▸ Listed records
# # #
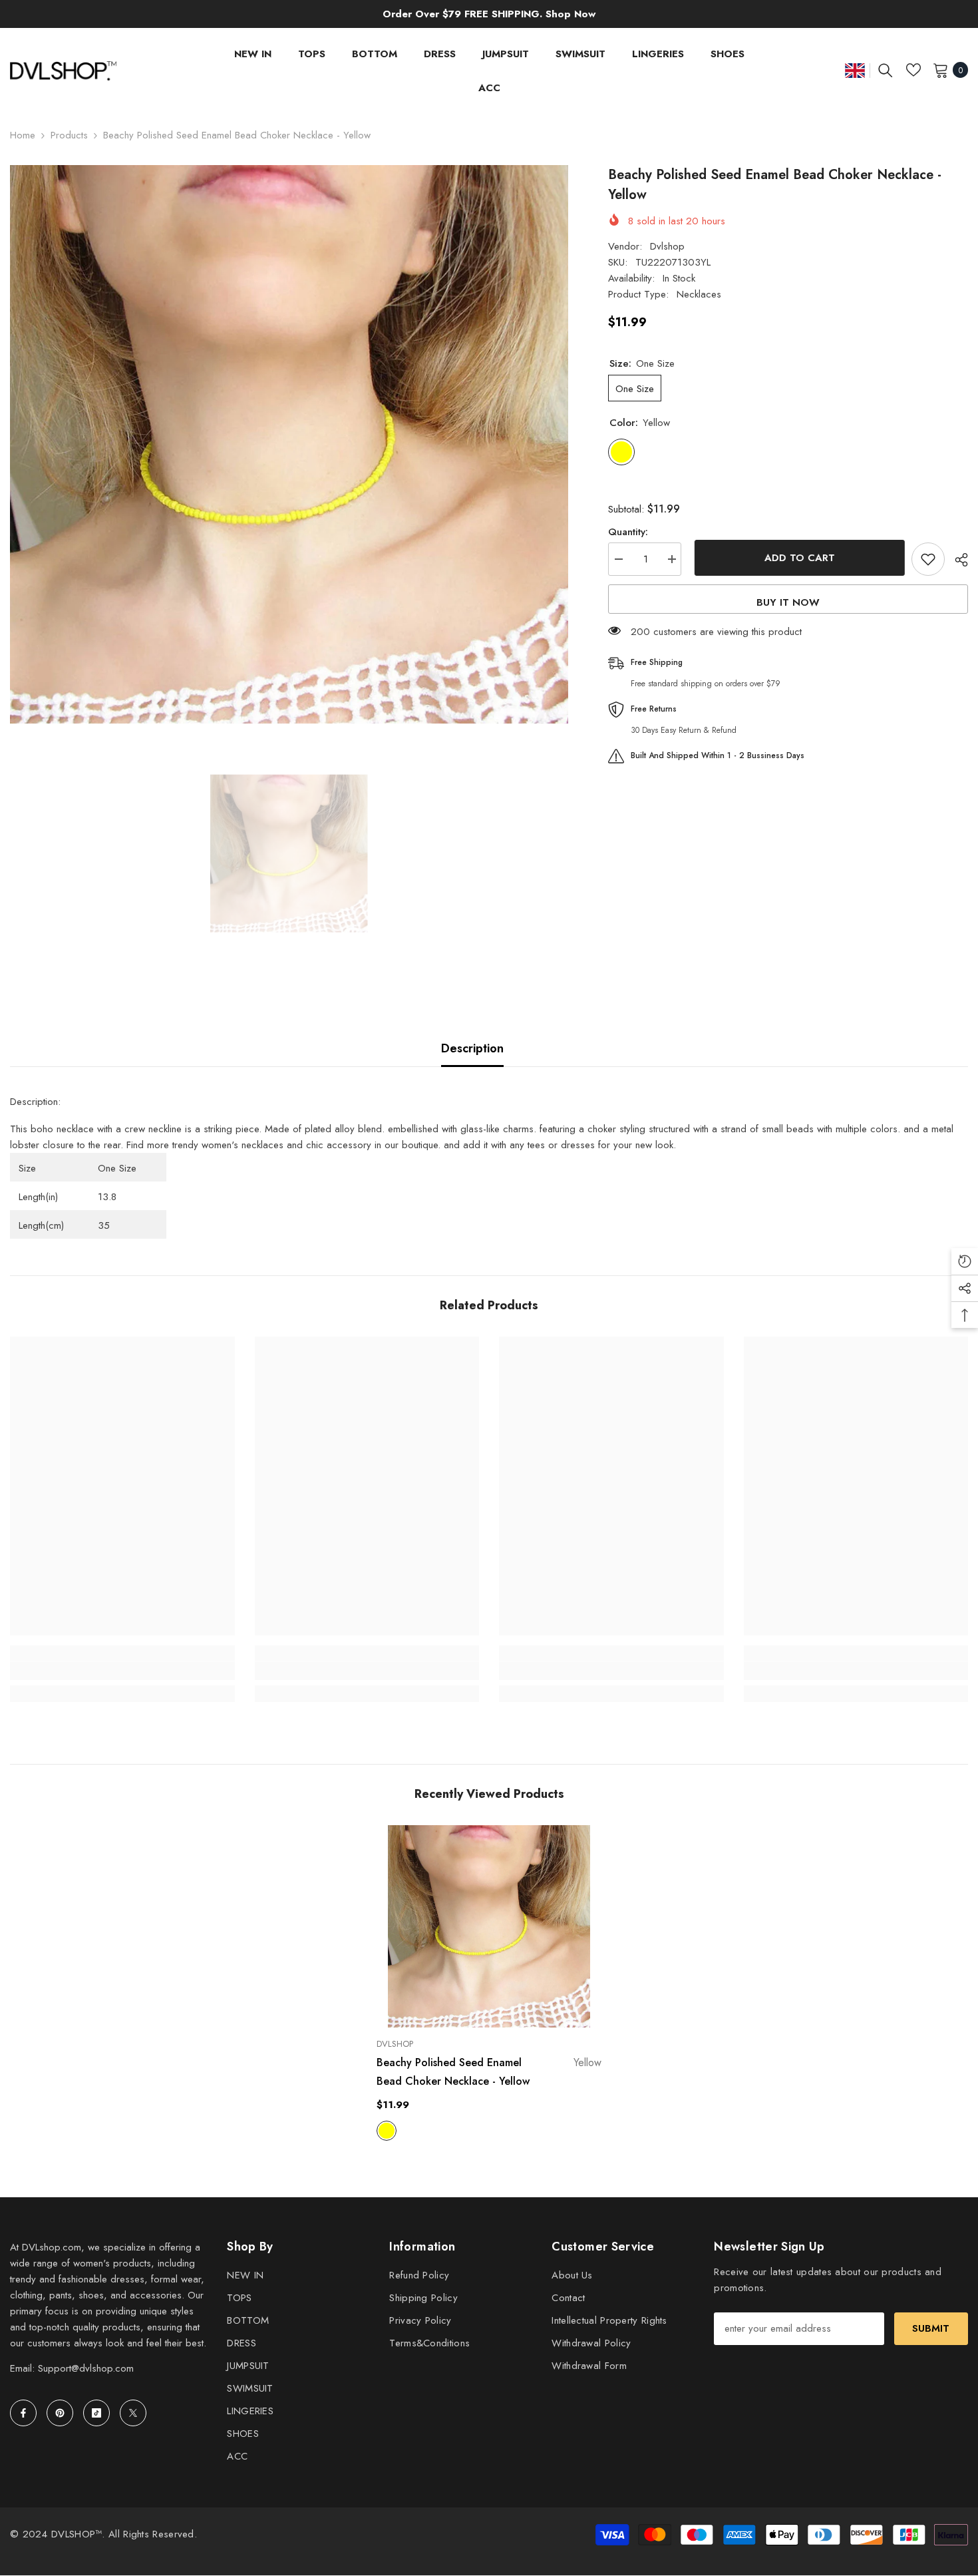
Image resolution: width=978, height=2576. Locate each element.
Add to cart (796, 557)
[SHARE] (956, 560)
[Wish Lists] (913, 70)
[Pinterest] (60, 2413)
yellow (387, 2131)
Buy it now (788, 602)
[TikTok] (96, 2413)
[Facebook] (23, 2413)
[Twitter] (133, 2413)
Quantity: (628, 532)
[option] (289, 444)
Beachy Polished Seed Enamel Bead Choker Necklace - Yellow (489, 2072)
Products (69, 135)
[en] (855, 70)
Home (22, 135)
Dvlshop (667, 246)
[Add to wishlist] (928, 559)
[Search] (885, 70)
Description (472, 1048)
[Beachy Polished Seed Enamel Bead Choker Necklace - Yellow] (489, 1926)
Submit (930, 2328)
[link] (122, 1670)
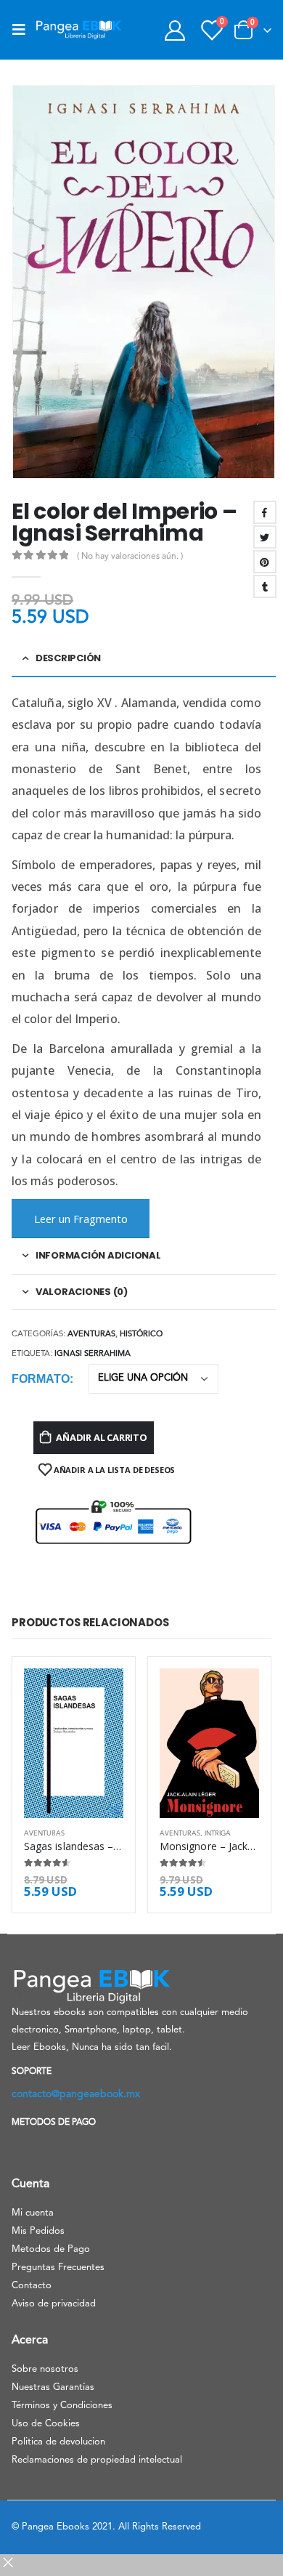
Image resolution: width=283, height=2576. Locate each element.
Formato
# # #
▸ Problem details
Each line of the records above that includes the string "Choker" should be counted. Report the total alone.

▸ Output below
2